Your instructions » Return, from the listing that follows, each line containing the word "islamique".

Available records section start

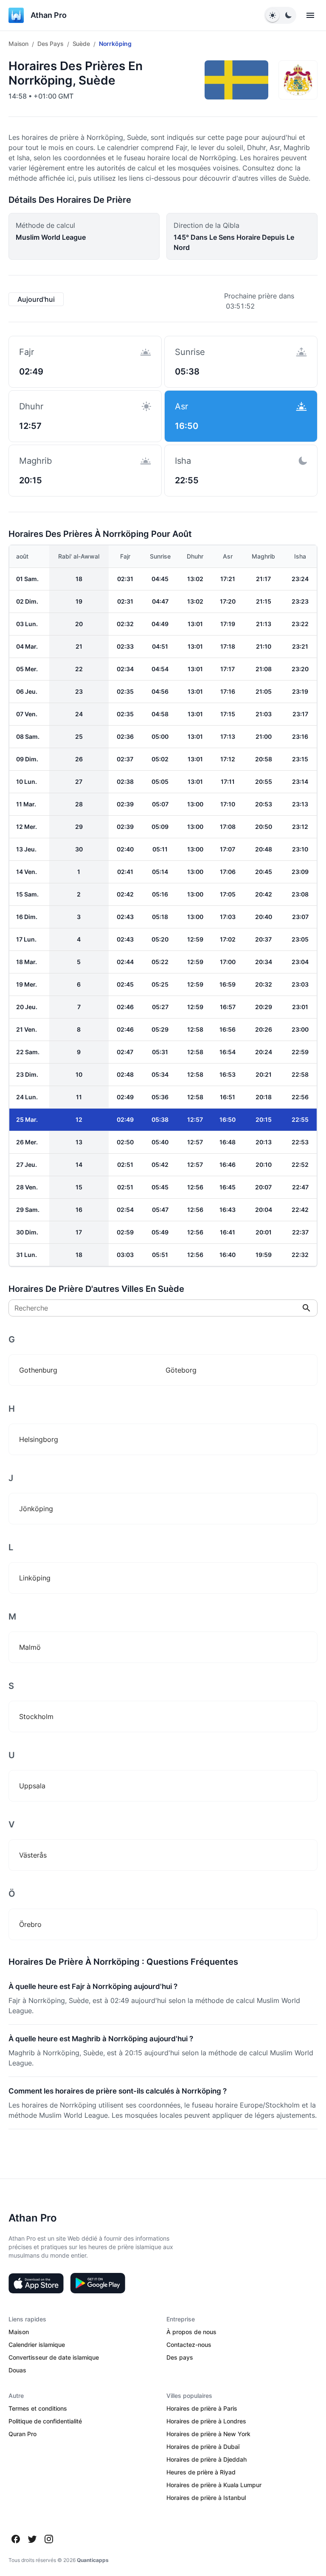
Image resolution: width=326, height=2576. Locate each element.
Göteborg (181, 1370)
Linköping (35, 1578)
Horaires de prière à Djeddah (206, 2459)
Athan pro (49, 15)
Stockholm (36, 1716)
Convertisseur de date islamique (53, 2357)
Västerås (33, 1855)
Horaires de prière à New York (208, 2433)
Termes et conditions (37, 2408)
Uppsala (32, 1786)
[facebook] (15, 2539)
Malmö (30, 1647)
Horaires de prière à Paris (201, 2408)
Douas (17, 2370)
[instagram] (49, 2539)
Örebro (30, 1924)
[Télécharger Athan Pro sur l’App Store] (36, 2283)
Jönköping (36, 1508)
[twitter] (32, 2539)
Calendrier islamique (36, 2344)
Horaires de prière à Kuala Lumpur (213, 2484)
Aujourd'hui (36, 299)
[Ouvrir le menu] (310, 15)
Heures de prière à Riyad (201, 2472)
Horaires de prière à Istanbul (206, 2497)
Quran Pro (22, 2433)
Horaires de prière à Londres (206, 2421)
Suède (81, 43)
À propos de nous (191, 2331)
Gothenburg (38, 1370)
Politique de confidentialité (45, 2421)
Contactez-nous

Available records section end

Answer for the task »
Convertisseur de date islamique (53, 2357)
Calendrier islamique (36, 2344)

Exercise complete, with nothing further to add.